• Directions for this task: Within the material below, find each line bearing the word "will" and present it.

• Provided data:
┌────────
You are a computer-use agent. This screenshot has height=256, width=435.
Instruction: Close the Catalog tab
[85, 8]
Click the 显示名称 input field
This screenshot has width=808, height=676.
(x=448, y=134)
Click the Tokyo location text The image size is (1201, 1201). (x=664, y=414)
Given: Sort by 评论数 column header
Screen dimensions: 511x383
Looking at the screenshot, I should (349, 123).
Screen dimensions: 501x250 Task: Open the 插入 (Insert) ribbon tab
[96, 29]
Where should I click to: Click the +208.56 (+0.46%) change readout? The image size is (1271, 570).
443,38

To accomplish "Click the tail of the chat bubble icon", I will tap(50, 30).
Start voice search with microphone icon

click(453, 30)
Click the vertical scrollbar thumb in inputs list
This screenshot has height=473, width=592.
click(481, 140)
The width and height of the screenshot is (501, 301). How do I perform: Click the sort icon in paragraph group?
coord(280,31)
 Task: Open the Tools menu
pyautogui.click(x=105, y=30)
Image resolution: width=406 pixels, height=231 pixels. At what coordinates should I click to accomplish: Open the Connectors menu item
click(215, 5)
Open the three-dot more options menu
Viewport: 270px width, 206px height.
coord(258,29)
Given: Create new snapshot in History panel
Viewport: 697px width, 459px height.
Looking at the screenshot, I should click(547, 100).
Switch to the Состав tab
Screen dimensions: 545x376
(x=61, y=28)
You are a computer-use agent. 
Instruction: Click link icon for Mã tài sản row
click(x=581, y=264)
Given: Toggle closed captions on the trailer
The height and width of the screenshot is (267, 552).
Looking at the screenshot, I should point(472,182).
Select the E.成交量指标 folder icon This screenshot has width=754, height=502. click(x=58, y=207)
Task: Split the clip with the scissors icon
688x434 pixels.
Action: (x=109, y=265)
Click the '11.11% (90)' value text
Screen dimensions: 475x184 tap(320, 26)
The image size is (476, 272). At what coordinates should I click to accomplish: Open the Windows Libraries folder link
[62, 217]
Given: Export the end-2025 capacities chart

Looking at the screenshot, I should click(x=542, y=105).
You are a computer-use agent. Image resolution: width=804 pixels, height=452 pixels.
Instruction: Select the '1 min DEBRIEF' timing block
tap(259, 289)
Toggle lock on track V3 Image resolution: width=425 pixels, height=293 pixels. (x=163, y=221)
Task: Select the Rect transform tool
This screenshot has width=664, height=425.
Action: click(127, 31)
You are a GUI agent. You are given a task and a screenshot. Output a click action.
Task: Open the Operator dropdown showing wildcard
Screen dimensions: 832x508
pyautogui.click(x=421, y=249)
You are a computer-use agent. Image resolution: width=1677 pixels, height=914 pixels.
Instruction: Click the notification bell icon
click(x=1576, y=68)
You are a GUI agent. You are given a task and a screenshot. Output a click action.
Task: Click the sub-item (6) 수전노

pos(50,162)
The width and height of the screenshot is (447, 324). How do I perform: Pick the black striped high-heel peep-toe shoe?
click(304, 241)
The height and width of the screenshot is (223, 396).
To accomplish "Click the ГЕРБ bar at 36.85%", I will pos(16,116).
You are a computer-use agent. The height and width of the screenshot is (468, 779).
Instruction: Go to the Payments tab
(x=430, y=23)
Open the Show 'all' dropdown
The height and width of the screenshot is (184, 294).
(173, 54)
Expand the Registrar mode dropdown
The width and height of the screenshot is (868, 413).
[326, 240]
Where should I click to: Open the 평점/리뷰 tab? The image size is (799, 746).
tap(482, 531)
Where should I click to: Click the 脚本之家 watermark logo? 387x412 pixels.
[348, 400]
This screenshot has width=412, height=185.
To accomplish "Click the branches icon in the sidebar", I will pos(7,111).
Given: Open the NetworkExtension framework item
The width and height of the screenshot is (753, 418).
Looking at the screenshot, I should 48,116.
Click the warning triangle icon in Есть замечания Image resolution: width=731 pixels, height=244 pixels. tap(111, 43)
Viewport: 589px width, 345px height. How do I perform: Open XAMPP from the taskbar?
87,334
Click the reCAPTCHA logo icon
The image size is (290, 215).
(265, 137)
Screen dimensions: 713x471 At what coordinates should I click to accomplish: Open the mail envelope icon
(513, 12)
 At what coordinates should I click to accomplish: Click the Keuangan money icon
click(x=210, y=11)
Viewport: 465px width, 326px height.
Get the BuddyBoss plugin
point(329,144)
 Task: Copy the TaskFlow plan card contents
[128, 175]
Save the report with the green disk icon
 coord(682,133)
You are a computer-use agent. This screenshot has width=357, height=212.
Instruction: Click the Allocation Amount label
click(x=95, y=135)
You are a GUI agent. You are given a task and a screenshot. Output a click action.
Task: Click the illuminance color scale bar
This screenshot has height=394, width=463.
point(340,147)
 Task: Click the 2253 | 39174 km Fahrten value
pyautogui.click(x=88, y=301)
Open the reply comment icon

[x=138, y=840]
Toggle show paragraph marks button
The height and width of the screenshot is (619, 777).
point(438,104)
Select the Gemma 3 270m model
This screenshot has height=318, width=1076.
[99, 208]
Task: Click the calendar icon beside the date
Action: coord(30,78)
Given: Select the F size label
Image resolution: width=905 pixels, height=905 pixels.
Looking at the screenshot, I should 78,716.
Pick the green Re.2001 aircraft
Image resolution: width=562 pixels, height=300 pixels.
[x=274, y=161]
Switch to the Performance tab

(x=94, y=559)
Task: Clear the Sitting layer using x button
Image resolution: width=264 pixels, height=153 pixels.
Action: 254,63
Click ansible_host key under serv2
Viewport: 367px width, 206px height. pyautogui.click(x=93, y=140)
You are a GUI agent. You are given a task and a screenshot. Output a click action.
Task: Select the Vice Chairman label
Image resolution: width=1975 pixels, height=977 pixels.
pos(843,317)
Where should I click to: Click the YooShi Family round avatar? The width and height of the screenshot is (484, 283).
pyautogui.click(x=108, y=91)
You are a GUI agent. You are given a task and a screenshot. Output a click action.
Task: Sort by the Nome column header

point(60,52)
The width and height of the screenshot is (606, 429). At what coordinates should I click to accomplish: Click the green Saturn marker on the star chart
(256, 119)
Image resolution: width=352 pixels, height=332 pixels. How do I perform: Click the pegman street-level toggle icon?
└────────
• Result:
To accomplish "Click the tail of the chat bubble icon", I will tap(50, 30).
To accomplish "Click the ГЕРБ bar at 36.85%", I will pos(16,116).
To accomplish "Click the branches icon in the sidebar", I will pos(7,111).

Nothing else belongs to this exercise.